To analyze and review the clinical features and main outcomes of laminar resorption from the UK osteo-odonto-keratoprosthesis (OOKP) cohort.
A retrospective review of case records was undertaken for patients who underwent keratoprostheses between 1996-2014 at the Sussex Eye Hospital, Brighton, UK. The main clinical outcomes of resorption, including its clinical signs, complications, treatments, and laminar survival, were evaluated.

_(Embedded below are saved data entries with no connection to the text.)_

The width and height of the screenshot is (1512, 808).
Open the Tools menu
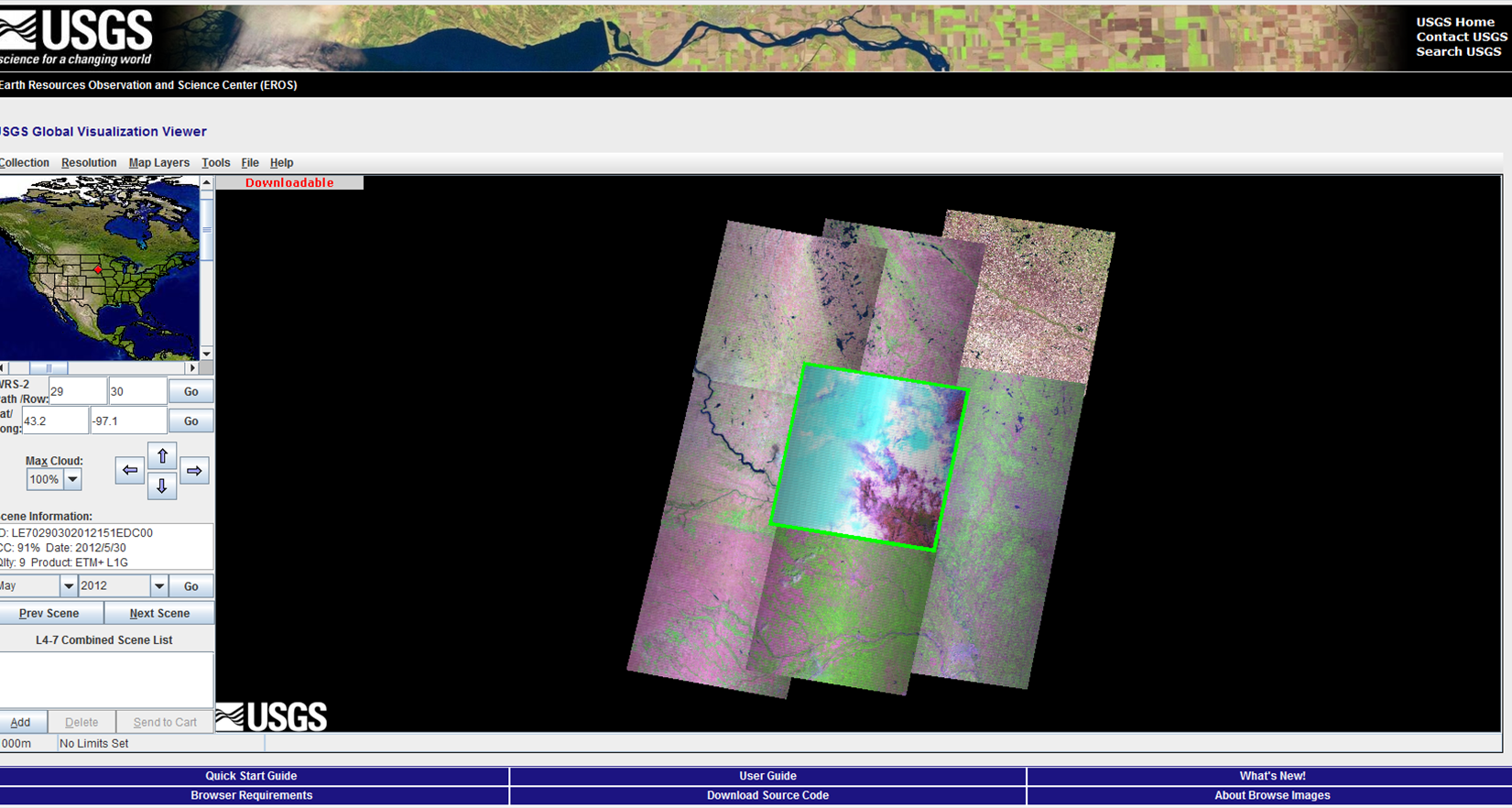[216, 163]
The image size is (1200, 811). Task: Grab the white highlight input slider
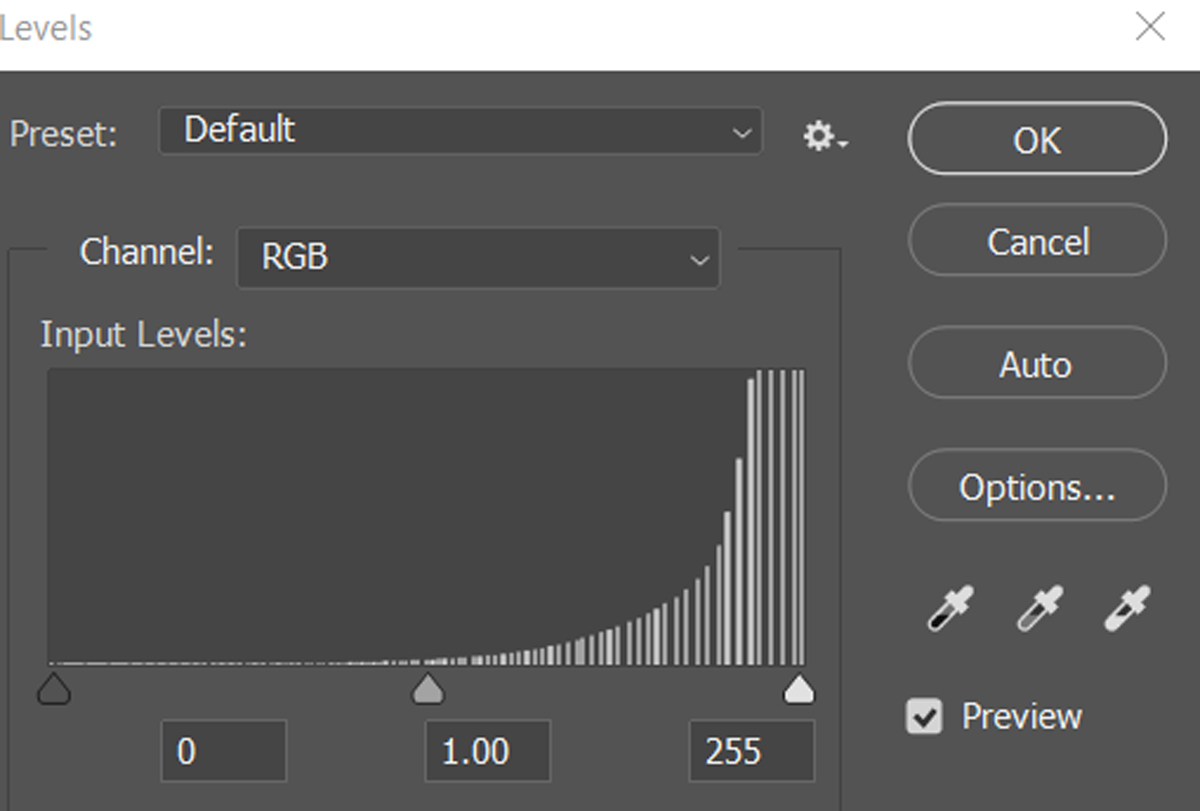(x=798, y=688)
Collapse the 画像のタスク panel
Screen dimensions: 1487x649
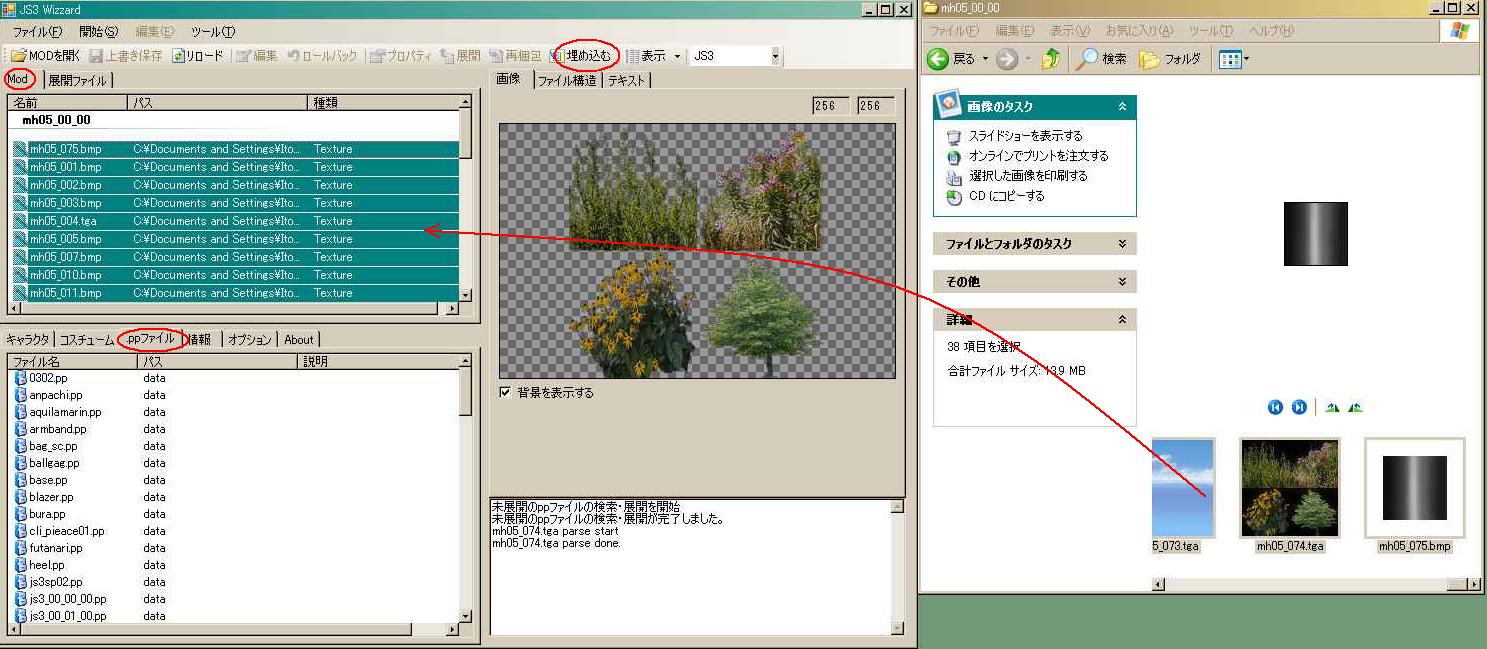(1122, 106)
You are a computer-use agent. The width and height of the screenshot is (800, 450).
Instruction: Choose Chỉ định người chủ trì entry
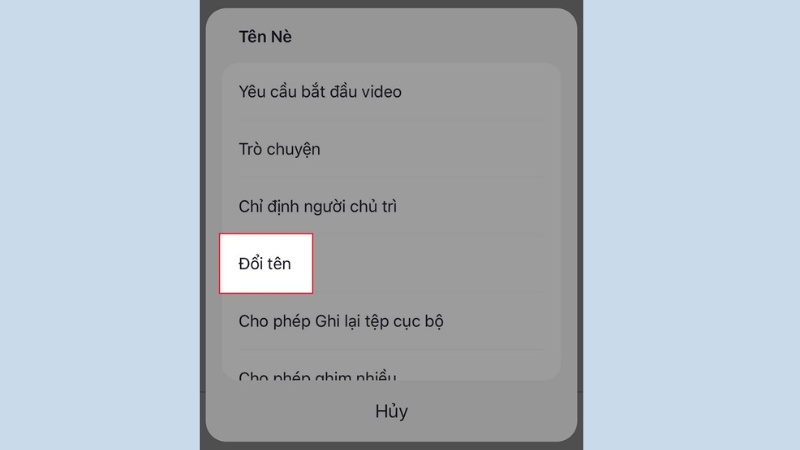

Sixty-four patients (25-females, 39-males) were included, and in total, 74 laminae (3-tibial, 11-allografts, 60-autografts) were implanted. The age of the patients ranged from 20 to 91 years. Focal laminar thinning was the first sign of detectable resorption in 50% of autografts and 27% of allografts. All the tibial grafts and 55% of allografts presented with complications of resorption like endophthalmitis and aqueous leakage as the first signs of resorption. The survival of first implanted autografts was 82.4%(±6.3%) at 18 years, which was enhanced to 91.5%(±5.0%) by prophylactic exchanges of critically resorbed laminae with new laminae. Visual acuity survival analysis did not reveal a statistically significant difference between grafts with and without resorption for all graft types (p = 0.825). Patients treated with Alendronic acid and acetazolamide demonstrated trends toward the slower progression of resorption, but this was not statistically significant.
Focal laminar thinning was the common presenting feature of resorption in autografts. Timely replacement of the resorbed laminae with new laminae should be considered to avoid complications. Alendronic acid supplementation may be considered in high-risk cases of resorption to reduce further progression.